Weather extremes of heat, humidity, and flooding are exacerbated in cities because of infrastructure, developed for earlier weather regimes, that uses heat-absorbing materials and relies on impermeable surfaces, such as pavement. These weather extremes will increase in frequency and severity due to climate change, as most of the globally warmest days have occurred since 2000. The combination of weather extremes and urban heat island effects can hit cities hard. Just as an example, in Europe in the summers of 2003 and 2013, extreme heat events resulted in serious health problems, the 2003 the heat wave being directly responsible for 14,800 deaths in France, mostly in urban areas [262]. Arid regions in the southwestern US and cities such as Los Angeles are already experiencing longer heat waves.

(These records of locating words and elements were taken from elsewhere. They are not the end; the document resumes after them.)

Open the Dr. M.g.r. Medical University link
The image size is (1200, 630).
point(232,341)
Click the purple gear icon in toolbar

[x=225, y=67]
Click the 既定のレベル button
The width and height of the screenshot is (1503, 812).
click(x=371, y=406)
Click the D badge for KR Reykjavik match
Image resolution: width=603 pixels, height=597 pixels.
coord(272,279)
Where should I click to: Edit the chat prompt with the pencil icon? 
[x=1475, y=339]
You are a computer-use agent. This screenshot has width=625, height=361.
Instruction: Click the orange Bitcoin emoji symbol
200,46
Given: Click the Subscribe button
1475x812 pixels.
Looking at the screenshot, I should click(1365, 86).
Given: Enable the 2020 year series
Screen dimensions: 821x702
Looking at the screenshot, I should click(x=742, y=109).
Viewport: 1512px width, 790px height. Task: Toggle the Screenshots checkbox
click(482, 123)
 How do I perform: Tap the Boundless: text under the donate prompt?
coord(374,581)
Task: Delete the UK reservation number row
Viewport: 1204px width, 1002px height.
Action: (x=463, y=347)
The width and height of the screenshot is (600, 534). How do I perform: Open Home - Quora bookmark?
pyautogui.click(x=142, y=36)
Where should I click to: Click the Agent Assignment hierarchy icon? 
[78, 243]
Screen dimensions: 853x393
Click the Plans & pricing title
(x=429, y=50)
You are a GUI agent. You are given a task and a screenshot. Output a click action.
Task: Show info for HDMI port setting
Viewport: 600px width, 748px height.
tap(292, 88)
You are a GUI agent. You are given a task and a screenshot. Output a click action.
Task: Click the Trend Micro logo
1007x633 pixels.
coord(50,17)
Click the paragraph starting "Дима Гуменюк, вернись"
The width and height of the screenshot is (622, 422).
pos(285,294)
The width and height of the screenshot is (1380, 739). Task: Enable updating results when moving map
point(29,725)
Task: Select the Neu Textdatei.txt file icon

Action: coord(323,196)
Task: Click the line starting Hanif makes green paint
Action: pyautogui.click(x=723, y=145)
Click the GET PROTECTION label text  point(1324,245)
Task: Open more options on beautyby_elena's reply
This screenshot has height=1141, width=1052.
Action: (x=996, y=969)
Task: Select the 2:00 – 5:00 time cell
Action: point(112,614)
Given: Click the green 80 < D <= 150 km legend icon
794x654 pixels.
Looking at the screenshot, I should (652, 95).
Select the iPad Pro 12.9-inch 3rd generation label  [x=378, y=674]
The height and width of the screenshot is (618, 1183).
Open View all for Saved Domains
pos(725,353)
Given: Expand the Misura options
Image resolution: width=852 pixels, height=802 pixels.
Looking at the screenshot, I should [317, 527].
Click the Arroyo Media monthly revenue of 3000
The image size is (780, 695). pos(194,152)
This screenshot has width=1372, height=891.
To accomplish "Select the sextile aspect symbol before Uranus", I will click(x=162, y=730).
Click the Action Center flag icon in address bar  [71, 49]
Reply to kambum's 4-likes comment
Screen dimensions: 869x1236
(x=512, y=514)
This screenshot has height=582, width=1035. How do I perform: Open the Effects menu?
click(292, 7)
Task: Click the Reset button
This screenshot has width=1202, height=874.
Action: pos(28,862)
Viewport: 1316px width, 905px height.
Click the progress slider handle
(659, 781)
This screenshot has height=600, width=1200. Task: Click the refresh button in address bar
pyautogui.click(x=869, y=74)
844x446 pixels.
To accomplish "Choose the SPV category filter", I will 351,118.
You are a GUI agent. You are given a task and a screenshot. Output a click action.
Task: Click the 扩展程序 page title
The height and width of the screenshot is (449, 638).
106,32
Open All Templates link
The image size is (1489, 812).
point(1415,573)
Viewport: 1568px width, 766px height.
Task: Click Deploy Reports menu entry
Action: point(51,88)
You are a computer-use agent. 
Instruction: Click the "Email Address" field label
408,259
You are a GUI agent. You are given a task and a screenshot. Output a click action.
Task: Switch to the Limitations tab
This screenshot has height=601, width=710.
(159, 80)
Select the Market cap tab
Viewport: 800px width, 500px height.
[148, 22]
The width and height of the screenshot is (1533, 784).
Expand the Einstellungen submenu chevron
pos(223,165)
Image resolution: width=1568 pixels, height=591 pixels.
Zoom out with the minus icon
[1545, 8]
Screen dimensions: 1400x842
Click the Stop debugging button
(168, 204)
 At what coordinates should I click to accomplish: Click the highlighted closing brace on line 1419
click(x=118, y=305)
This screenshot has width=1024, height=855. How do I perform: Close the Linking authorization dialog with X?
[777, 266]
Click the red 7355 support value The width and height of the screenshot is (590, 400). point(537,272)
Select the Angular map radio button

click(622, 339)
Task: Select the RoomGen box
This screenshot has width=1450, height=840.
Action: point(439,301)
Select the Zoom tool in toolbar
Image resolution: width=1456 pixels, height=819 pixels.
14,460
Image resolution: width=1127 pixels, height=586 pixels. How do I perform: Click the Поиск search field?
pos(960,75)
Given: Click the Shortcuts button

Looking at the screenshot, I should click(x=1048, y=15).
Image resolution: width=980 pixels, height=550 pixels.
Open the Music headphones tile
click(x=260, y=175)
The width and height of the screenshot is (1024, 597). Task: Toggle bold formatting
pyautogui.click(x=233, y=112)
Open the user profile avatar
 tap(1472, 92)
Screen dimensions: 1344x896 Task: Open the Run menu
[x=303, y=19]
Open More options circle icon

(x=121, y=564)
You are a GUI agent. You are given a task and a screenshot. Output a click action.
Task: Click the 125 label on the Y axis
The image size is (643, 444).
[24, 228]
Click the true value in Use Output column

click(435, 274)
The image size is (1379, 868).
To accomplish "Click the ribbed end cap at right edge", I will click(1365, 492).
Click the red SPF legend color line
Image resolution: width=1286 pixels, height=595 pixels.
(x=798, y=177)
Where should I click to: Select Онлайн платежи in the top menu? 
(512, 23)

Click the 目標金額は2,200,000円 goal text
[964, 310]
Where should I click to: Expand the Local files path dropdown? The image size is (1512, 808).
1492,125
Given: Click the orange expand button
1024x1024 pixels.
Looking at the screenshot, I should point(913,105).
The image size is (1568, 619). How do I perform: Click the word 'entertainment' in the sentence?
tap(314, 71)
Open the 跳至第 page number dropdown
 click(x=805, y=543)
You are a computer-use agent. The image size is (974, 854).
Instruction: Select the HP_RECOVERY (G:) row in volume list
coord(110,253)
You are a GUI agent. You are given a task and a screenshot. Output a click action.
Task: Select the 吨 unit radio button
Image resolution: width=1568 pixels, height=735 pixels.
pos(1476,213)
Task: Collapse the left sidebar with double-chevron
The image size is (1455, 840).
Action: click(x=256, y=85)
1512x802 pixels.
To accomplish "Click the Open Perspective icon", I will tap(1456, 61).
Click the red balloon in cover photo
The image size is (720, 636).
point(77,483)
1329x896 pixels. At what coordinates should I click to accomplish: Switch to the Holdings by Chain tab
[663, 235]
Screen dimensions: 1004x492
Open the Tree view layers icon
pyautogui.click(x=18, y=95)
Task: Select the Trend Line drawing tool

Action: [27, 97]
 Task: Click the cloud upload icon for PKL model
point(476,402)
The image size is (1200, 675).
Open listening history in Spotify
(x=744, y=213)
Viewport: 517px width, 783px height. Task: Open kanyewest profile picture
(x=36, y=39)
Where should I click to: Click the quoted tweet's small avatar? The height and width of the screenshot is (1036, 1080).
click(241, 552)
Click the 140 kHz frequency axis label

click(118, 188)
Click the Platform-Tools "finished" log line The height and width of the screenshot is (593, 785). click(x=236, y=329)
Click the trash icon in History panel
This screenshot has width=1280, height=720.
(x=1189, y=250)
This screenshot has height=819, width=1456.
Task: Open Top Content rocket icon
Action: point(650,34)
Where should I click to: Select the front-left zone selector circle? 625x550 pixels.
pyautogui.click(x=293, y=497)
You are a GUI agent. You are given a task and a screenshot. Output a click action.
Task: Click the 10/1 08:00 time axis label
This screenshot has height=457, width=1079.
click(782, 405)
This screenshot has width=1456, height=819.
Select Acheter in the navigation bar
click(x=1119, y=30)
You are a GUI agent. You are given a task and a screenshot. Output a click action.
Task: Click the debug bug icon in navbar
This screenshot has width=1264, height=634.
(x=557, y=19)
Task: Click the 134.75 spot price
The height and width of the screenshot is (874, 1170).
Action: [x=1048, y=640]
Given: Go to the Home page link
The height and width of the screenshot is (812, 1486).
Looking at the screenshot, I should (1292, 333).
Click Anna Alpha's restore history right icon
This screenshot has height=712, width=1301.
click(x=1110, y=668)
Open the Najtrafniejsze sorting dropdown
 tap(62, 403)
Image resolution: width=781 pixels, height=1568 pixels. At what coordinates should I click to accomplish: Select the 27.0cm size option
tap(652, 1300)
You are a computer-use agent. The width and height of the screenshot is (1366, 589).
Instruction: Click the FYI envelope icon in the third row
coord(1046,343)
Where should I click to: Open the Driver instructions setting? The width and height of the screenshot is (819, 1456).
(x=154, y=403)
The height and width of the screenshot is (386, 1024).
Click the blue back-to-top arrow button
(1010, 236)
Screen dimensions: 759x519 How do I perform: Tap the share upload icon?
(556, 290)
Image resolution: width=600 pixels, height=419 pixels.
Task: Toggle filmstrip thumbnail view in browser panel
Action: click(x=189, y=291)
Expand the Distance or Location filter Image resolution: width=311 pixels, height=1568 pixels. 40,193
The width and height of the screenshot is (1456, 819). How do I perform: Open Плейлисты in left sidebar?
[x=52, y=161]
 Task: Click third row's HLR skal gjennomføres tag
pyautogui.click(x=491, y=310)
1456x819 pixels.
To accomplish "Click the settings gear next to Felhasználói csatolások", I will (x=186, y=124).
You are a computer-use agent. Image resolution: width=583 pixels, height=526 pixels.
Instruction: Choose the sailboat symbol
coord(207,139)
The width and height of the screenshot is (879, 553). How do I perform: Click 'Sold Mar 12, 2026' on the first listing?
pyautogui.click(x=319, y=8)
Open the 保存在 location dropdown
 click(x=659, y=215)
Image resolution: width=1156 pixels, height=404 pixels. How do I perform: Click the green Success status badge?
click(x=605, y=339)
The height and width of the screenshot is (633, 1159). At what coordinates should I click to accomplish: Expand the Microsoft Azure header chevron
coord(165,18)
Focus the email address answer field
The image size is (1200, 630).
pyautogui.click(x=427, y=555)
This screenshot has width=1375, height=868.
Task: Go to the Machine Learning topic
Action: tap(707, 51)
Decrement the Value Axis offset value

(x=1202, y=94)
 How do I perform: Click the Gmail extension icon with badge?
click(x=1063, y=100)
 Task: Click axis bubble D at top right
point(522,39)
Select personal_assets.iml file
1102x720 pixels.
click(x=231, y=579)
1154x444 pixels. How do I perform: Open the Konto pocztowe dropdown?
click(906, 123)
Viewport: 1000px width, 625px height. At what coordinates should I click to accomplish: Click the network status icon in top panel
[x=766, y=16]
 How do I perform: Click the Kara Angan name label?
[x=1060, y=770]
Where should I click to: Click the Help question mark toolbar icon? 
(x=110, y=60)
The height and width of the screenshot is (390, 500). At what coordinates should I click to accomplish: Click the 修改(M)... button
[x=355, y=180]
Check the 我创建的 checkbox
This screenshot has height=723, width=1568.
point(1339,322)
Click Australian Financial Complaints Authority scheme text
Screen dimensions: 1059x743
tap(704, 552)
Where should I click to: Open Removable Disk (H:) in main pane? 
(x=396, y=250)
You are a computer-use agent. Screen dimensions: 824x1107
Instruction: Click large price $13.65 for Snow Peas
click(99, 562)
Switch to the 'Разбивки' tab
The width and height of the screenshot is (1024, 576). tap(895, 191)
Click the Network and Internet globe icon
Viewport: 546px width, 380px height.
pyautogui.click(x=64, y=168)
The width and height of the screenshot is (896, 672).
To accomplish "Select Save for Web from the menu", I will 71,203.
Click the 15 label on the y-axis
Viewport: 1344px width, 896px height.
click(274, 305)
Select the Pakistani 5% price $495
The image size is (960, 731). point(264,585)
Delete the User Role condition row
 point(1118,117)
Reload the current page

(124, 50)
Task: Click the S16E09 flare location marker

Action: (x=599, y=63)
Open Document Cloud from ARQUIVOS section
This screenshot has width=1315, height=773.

Globally, increases in urban temperatures have already exceeded projections for average temperature increases in response to climate change [263]. In Boston, it was estimated that the growing season was extended by 20% compared to the surrounding rural environment [264]. Hotter urban areas affect energy use; for example, in the US, it is estimated that every 1°C rise in temperature results in an increase in a city’s energy demand, for air conditioning, by 2 to 4% [265]. An analysis of temperature trends for the last one hundred years in several large US cities indicates that, since about 1940, temperatures in urban areas have increased by about 0.5–3.0°C. Downtown L.A., for example, is now 2.5°C warmer than in 1920. If electricity demand in cities increases by 2 to 4% for each 1°C increase in temperature, 5 to 10% of the current urban electricity demand is spent to cool buildings just to compensate for the heat increases we see now.

Trees in Cities

Urban green spaces are complex mosaics incorporating home gardens, yards, and non-domestic green areas such as parks of various sizes, patches of scrub in empty lots, landscaping, roadside plantings, and many types of urban agriculture. In peri-urban landscapes, green spaces differ both in patch-size and in the size of trees and extent of their cover; thus, they have a different impact on surrounding areas [266]. Armson et al [266] showed that grass in an experimental plot was found to reduce maximum surface temperature by up to 24°C when compared to concrete, an extreme case but one whose implications remain important for understanding the urban atmosphere and significant for large open spaces like parking lots that are highly concrete or asphalt based landscapes.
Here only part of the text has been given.